▸ **What you are asked to do**
Return the count of lines in the following records that include "click", and nothing more.
** Given data follows **
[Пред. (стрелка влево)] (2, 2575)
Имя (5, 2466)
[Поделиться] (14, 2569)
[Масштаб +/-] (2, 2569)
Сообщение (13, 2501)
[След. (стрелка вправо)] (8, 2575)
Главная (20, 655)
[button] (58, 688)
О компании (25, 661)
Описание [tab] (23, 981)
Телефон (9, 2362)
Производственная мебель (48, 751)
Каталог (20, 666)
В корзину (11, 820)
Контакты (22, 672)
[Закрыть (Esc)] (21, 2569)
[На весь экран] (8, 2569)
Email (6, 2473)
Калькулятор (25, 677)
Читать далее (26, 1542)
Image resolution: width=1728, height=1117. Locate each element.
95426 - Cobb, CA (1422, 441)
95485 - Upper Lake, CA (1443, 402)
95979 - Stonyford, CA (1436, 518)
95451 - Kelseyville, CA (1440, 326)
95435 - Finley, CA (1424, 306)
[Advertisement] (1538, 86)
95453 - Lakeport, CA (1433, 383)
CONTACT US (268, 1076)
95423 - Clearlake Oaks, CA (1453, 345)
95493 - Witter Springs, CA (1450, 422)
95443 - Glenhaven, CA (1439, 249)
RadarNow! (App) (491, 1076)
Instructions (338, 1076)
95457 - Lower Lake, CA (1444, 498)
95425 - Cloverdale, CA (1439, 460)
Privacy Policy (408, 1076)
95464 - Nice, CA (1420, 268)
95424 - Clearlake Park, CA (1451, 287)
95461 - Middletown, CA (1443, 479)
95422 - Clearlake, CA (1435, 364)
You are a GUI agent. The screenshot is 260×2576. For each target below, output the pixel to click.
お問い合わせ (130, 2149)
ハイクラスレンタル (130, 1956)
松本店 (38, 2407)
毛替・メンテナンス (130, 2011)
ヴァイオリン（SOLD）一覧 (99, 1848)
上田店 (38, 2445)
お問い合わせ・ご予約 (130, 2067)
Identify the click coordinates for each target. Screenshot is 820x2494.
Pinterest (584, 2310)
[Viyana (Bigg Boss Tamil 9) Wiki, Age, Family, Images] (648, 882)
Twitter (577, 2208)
** End of Given data **
▸ **Response to the exercise**
2